Takuya Matsumoto June 25, 2024

We run every Askhub implementation in five weeks. This post walks through each week in detail.

When we tell a new customer that we can have an AI agent live in their environment within five weeks, the response is usually some variation of skepticism. They have been in meetings with SI vendors who quoted nine months. They have read articles about enterprise AI timelines measured in years. Five weeks sounds like a sales claim.

It is not. It is the result of a deployment architecture and a scoping discipline that we have refined across multiple implementations. This post is the unvarnished week-by-week breakdown — what we do, what the customer needs to do, and what can actually slow things down.

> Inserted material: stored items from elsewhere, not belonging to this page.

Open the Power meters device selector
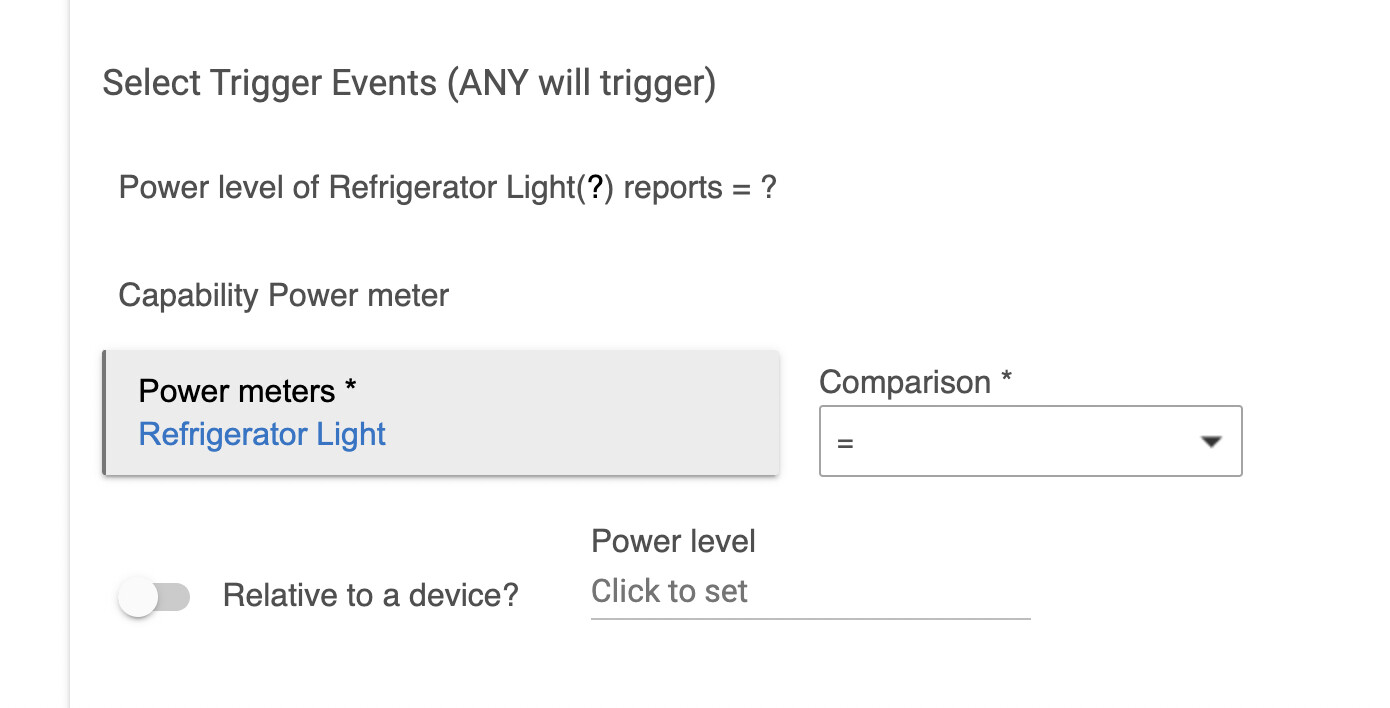Image resolution: width=1390 pixels, height=708 pixels. point(441,413)
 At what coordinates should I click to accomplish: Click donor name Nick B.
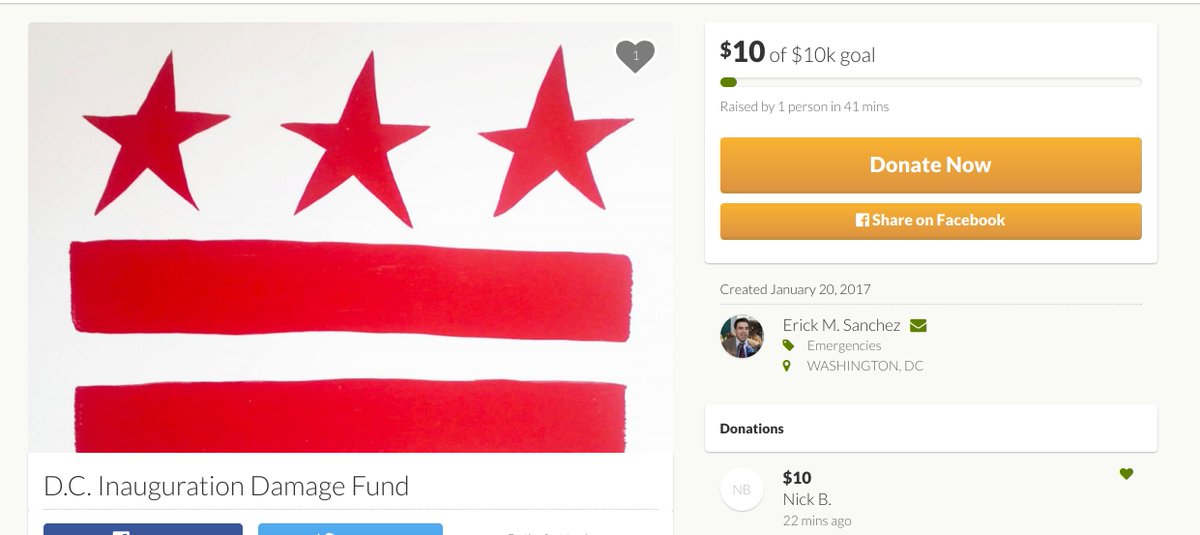(x=807, y=499)
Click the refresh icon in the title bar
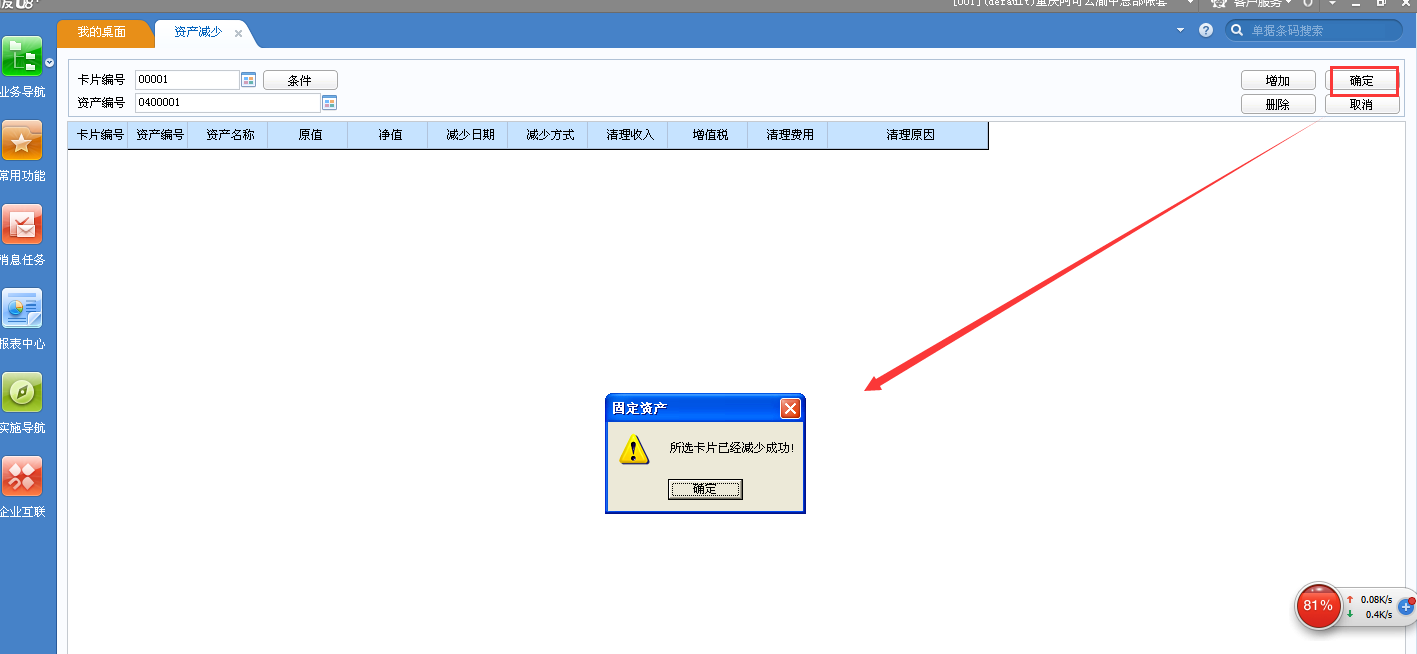1417x654 pixels. 1307,4
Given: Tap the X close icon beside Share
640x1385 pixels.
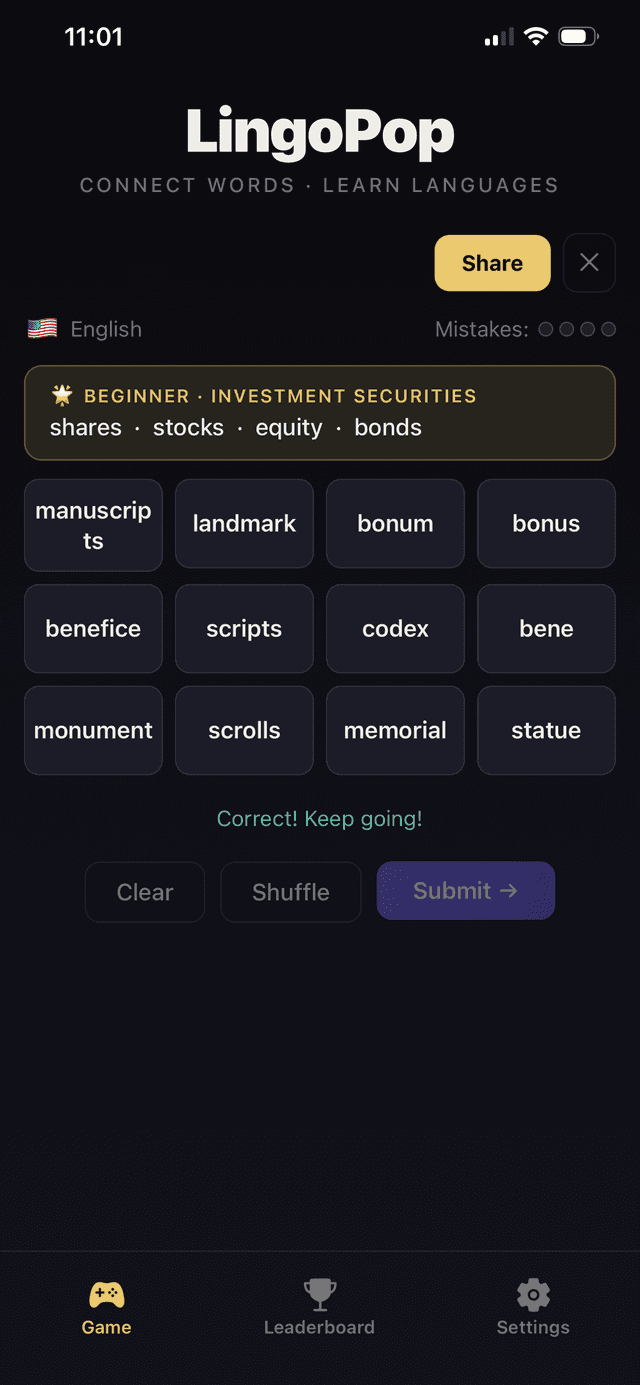Looking at the screenshot, I should click(x=589, y=263).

One upfront clarification: five weeks assumes a reasonably bounded initial use case. A company that wants to deploy an agent across 15 data sources with 8 custom workflow integrations in week one is not a five-week project. The five-week timeline applies to a production-grade agent for a specific use case with 2-4 defined data sources. Extensions and expansions come after production launch.

Week 1: Discovery and Data Connectivity

The first week is the most important and the one most likely to be underestimated. Its purpose is not to write code — it is to understand the actual data landscape and establish live connections to the source systems the agent will query.

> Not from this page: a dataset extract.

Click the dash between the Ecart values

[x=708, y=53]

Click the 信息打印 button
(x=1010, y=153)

Day 1 is a scoping workshop. We map the specific business question the agent will answer, identify who the end users are, define what a correct answer looks like versus an acceptable approximate answer versus an unacceptable response, and agree on the success criteria we will measure in production. This conversation needs to include the person who will use the agent every day, not just the DX project manager. The specifics of how employees phrase questions, what edge cases matter, and where the current manual process breaks down — this knowledge lives with end users, not with IT.

Days 2 through 5 are data connectivity. Askhub connectors are pointed at the actual systems: the kintone apps, the SharePoint folder structure, the REST API endpoint, the PostgreSQL table. We validate that live data comes through correctly, that authentication works, and that the data model is understood well enough to write meaningful queries against it. Any access credentials or IP allowlisting that need to be configured on the customer's infrastructure side happen this week — delays here push everything else back by the same number of days. This is the most common cause of timeline slippage: customers who cannot provision API access or network allowlisting within the first week.

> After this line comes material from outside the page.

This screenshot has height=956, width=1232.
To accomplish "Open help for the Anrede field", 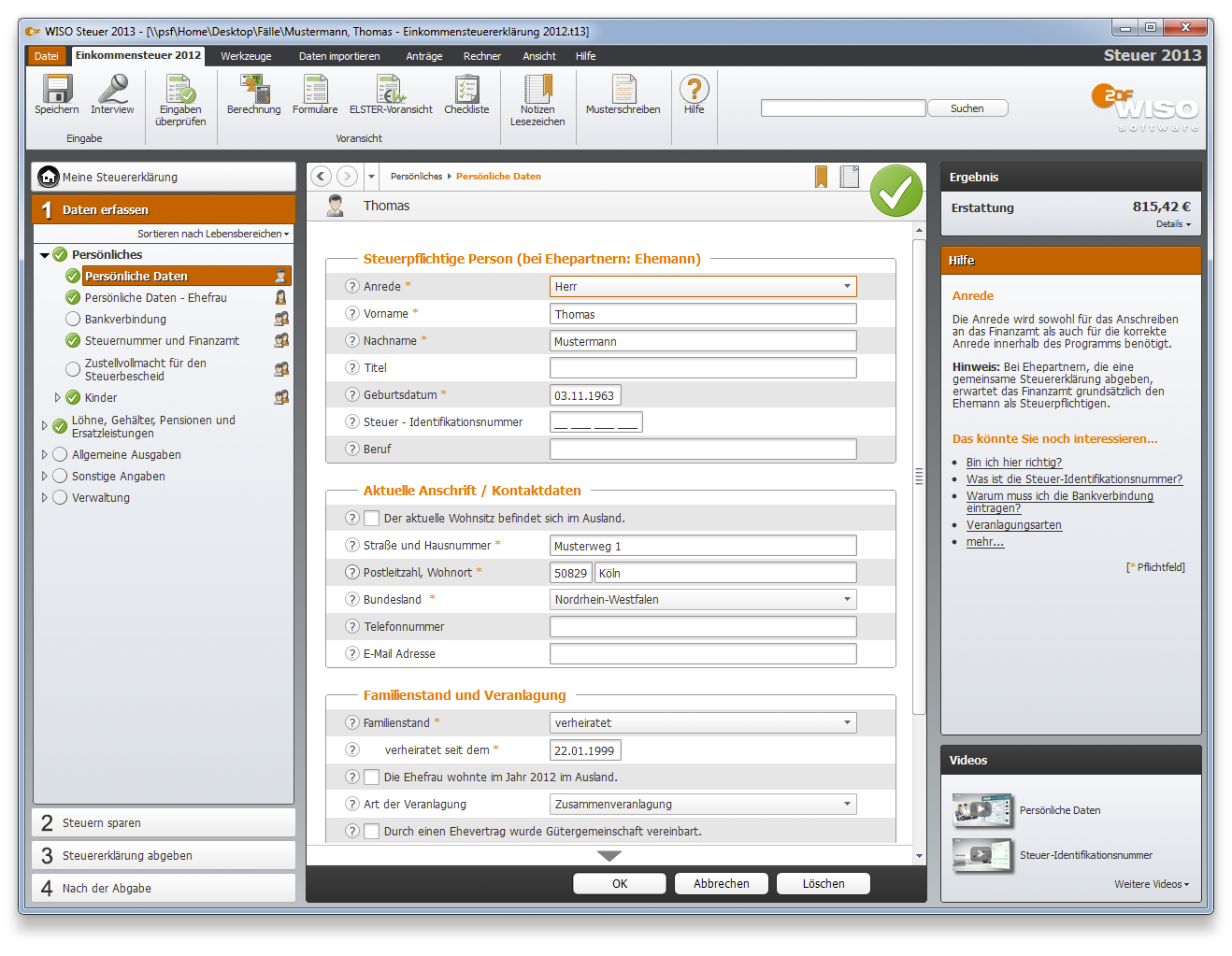I will pos(352,287).
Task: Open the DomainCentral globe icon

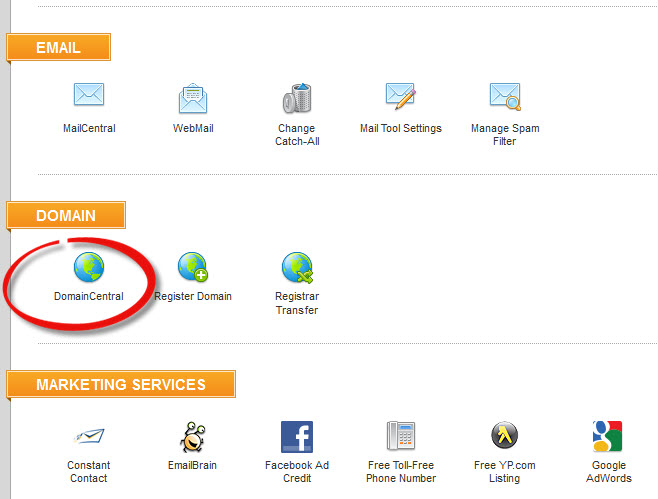Action: click(x=89, y=267)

Week 2: Agent Flow Design and Knowledge Base Assembly

With live data connections in place, week 2 is where the agent's intelligence is built. This involves two parallel streams of work.

The first stream is knowledge base assembly: chunking and indexing the document corpus, configuring retrieval parameters, and running test queries against the live knowledge base to verify that relevant chunks are being retrieved for representative questions. This is methodical work. We test against at least 30 representative queries drawn from the actual end users' expected question patterns — not generic test queries we invent ourselves. The retrieval quality at the end of week 2 is the ceiling for agent answer quality; no amount of prompt engineering can compensate for retrieval that returns irrelevant chunks.

The second stream is agent flow design in the Askhub builder. We define the conversational flow: how the agent handles a well-scoped question it can answer confidently, how it handles a question that falls outside the indexed knowledge base, how it handles ambiguous queries that need clarification, and when and how it escalates to a human. For customer-facing agents, we also define the agent's tone and the Japanese language register (casual versus formal keigo versus teineigo — this matters significantly for user acceptance in Japanese enterprise contexts).

Customer involvement this week: review of the 30-query test set to confirm these are representative of real user questions, plus review of the escalation logic and language register decisions. Approximately 2-3 hours of stakeholder time.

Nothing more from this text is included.